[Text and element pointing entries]
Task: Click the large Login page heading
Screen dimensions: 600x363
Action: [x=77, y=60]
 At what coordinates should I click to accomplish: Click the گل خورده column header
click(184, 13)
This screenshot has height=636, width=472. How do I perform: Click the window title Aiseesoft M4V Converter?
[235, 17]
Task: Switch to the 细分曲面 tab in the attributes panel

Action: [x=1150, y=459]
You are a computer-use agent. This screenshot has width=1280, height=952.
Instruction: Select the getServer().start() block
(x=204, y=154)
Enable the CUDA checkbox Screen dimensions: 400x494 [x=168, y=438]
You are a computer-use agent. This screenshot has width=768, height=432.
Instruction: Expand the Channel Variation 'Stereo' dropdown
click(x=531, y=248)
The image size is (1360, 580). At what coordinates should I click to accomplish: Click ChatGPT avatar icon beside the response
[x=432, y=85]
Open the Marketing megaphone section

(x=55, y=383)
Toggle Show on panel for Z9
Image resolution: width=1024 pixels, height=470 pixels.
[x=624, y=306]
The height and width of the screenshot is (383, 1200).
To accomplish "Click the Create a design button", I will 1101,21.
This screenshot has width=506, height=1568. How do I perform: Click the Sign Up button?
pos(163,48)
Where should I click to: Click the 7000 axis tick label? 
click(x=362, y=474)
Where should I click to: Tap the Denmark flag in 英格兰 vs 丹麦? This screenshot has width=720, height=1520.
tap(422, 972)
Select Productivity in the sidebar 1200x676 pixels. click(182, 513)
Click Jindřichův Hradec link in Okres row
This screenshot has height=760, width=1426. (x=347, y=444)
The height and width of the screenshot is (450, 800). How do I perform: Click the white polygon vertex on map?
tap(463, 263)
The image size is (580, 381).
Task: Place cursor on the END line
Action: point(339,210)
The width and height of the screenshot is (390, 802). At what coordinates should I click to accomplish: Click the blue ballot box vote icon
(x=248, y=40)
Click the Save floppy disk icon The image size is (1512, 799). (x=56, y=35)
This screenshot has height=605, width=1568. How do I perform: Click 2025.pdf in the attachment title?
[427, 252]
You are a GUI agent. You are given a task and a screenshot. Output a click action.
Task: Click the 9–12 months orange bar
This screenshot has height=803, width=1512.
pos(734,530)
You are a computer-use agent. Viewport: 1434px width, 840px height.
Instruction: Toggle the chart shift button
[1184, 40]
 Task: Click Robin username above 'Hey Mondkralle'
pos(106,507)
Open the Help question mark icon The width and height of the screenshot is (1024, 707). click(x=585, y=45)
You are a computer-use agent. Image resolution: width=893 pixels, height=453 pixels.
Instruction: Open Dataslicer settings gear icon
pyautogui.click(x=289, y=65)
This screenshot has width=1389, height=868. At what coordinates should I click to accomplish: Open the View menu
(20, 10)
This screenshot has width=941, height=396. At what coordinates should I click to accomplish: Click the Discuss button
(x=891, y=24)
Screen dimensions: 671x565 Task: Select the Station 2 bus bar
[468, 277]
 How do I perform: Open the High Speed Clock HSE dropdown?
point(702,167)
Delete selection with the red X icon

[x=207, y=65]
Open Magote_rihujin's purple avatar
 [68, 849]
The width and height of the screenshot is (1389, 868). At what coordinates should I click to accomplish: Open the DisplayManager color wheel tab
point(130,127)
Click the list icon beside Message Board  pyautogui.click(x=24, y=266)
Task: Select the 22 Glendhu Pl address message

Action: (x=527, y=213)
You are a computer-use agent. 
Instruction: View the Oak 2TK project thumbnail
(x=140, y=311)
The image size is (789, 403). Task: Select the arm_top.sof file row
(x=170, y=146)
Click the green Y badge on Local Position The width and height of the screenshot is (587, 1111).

* **Objective**:
Repeat the entries above in full, swapping each "How do I perform" for "How can I do" and leaving everything else unchanged.

* **Finished answer**:
Task: Click the large Login page heading
Screen dimensions: 600x363
Action: [x=77, y=60]
 At what coordinates should I click to accomplish: Click the گل خورده column header
click(184, 13)
This screenshot has height=636, width=472. How can I do: Click the window title Aiseesoft M4V Converter?
[235, 17]
Task: Switch to the 细分曲面 tab in the attributes panel

Action: [x=1150, y=459]
You are a computer-use agent. This screenshot has width=1280, height=952.
Instruction: Select the getServer().start() block
(x=204, y=154)
Enable the CUDA checkbox Screen dimensions: 400x494 [x=168, y=438]
You are a computer-use agent. This screenshot has width=768, height=432.
Instruction: Expand the Channel Variation 'Stereo' dropdown
click(x=531, y=248)
The image size is (1360, 580). At what coordinates should I click to accomplish: Click ChatGPT avatar icon beside the response
[x=432, y=85]
Open the Marketing megaphone section

(x=55, y=383)
Toggle Show on panel for Z9
Image resolution: width=1024 pixels, height=470 pixels.
[x=624, y=306]
The height and width of the screenshot is (383, 1200).
To accomplish "Click the Create a design button", I will 1101,21.
This screenshot has width=506, height=1568. How can I do: Click the Sign Up button?
pos(163,48)
Where should I click to: Click the 7000 axis tick label? 
click(x=362, y=474)
Where should I click to: Tap the Denmark flag in 英格兰 vs 丹麦? This screenshot has width=720, height=1520.
tap(422, 972)
Select Productivity in the sidebar 1200x676 pixels. click(182, 513)
Click Jindřichův Hradec link in Okres row
This screenshot has height=760, width=1426. (x=347, y=444)
The height and width of the screenshot is (450, 800). How can I do: Click the white polygon vertex on map?
tap(463, 263)
The image size is (580, 381).
Task: Place cursor on the END line
Action: point(339,210)
The width and height of the screenshot is (390, 802). At what coordinates should I click to accomplish: Click the blue ballot box vote icon
(x=248, y=40)
Click the Save floppy disk icon The image size is (1512, 799). (x=56, y=35)
This screenshot has height=605, width=1568. How can I do: Click 2025.pdf in the attachment title?
[427, 252]
You are a GUI agent. You are given a task and a screenshot. Output a click action.
Task: Click the 9–12 months orange bar
This screenshot has height=803, width=1512.
pos(734,530)
You are a computer-use agent. Viewport: 1434px width, 840px height.
Instruction: Toggle the chart shift button
[1184, 40]
 Task: Click Robin username above 'Hey Mondkralle'
pos(106,507)
Open the Help question mark icon The width and height of the screenshot is (1024, 707). click(x=585, y=45)
You are a computer-use agent. Image resolution: width=893 pixels, height=453 pixels.
Instruction: Open Dataslicer settings gear icon
pyautogui.click(x=289, y=65)
This screenshot has width=1389, height=868. At what coordinates should I click to accomplish: Open the View menu
(20, 10)
This screenshot has width=941, height=396. At what coordinates should I click to accomplish: Click the Discuss button
(x=891, y=24)
Screen dimensions: 671x565 Task: Select the Station 2 bus bar
[468, 277]
 How can I do: Open the High Speed Clock HSE dropdown?
point(702,167)
Delete selection with the red X icon

[x=207, y=65]
Open Magote_rihujin's purple avatar
 [68, 849]
The width and height of the screenshot is (1389, 868). At what coordinates should I click to accomplish: Open the DisplayManager color wheel tab
point(130,127)
Click the list icon beside Message Board  pyautogui.click(x=24, y=266)
Task: Select the 22 Glendhu Pl address message

Action: (x=527, y=213)
You are a computer-use agent. 
Instruction: View the Oak 2TK project thumbnail
(x=140, y=311)
The image size is (789, 403). Task: Select the arm_top.sof file row
(x=170, y=146)
Click the green Y badge on Local Position The width and height of the screenshot is (587, 1111).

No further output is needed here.